Viande bovine, Producteurs et grossistes dialoguent…
Le magazine Réussir Bovins Viande avait organisé le 4 avril dernier à Rungis, une table ronde sur le thème « Viande bovine : comment mieux faire connaître les atouts et les attentes du Marché de Rungis à la production », avec la participation de grossistes du Marché de Rungis et de producteurs-éleveurs.
Parmi les intervenants :
Après la présentation de chacun des intervenants, le débat a débuté par un point sur le niveau et l’organisation du marché de la viande à Rungis, par M. Guy Eschalier.
Puis le débat est entré dans le vif du sujet avec la question : quels sont les produits que souhaite Rungis ?
Selon Pierre Simiou « la particularité de Rungis est de proposer une multitude de produits car la diversité de la demande est importante et il n’y a pas une seule autre place en Europe, capable de faire la même chose, en matière de découpe en temps réel… Il nous faut proposer une viande de qualité, ni trop claire ni trop foncée, tendre et pas trop grasse… Pour cela, nous avons besoin d’un approvisionnement régulier… ».

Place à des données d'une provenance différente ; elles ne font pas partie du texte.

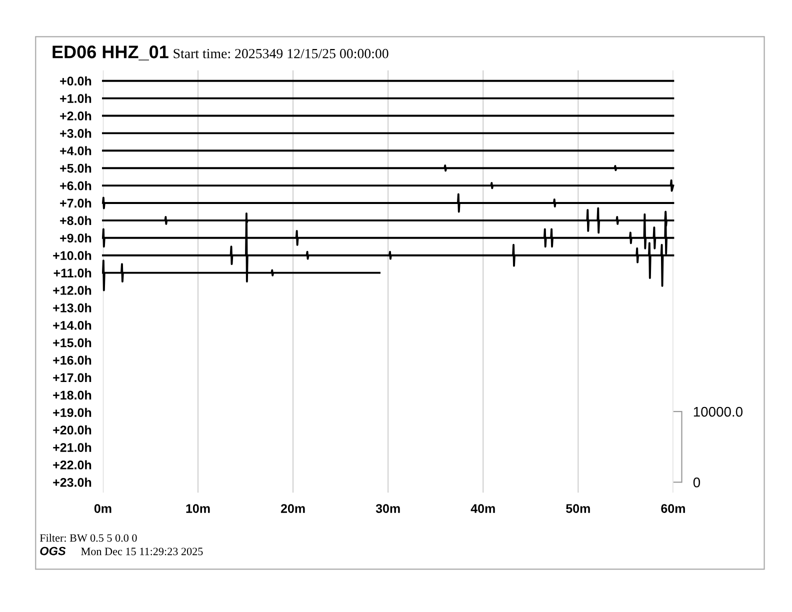 Image resolution: width=792 pixels, height=612 pixels. What do you see at coordinates (696, 483) in the screenshot?
I see `y2-tick-label: 0` at bounding box center [696, 483].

Concernant la question des pistes d’évolution de l’activité viande à Rungis, Pierre Simiou précise « qu’il est envisageable d’aller plus loin en matière de produits élaborés avec la mise au point de barquettes sous atmosphère pour le commerce de proximité, avec également la création d’ateliers de découpe et de conditionnement pour des produits prêts à l’emploi, et le redéveloppement de la notion de service… »
Une piste jugée plutôt « satisfaisante » pour Didier Ramet (éleveur).
A la question d’Annie Soularue concernant « la place du Label Rouge à Rungis… », Pierre Simiou précise que « le Label Rouge est un micromarché à Rungis qui a toute sa place, mais qu’un partenariat pourrait faire avancer les choses, en commercialisant 5 à 10 carcasses labellisées/semaine…Considérez-nous comme votre service commercial. Mettez-nous des produits, nous vous trouverons des clients… ». Pour Didier Ramet « la confiance reposerait sur Rungis dans ce nouveau schéma… ». A la question de ce dernier, relative à « la contractualisation du producteur à l’année…», Pierre Simiou affirme que « de plus en plus, on ira vers une contractualisation des approvisionnements… Il reste à définir les quantités et à modifier les relations avec l’aval… ». A la question d’Hubert Bertin, sur le poids idéal des carcasses à Rungis, Guy Eschalier et Pierre Simiou précisent que « le poids idéal à Rungis se situe entre 380 et 420 kg… ».
En conclusion du débat, Pierre Simiou rappelle « la nécessité d’ouvrir de nouveaux circuits de vente et d’engager des actions de fidélisation avec l’amont de la filière… »
Selon Guy Eschalier, « il est utile de tisser des liens avec les éleveurs, par le canal des abattoirs… ».
Pour Hubert Bertin, « ce débat a permis de dialoguer avec de vrais professionnels et de pouvoir développer une plateforme Bourgogne à Rungis… ».
« Une rencontre intéressante, mais encore beaucoup de travail à faire ensemble… » conclut Didier Ramet.
Pour sa part, Alain Denielle est « content de voir qu’on peut avancer sur la contractualisation et la relation durable… »
Enfin, Annie Soularue est satisfaite de cette rencontre et « espère voir plus de produits labellisés à Rungis… ».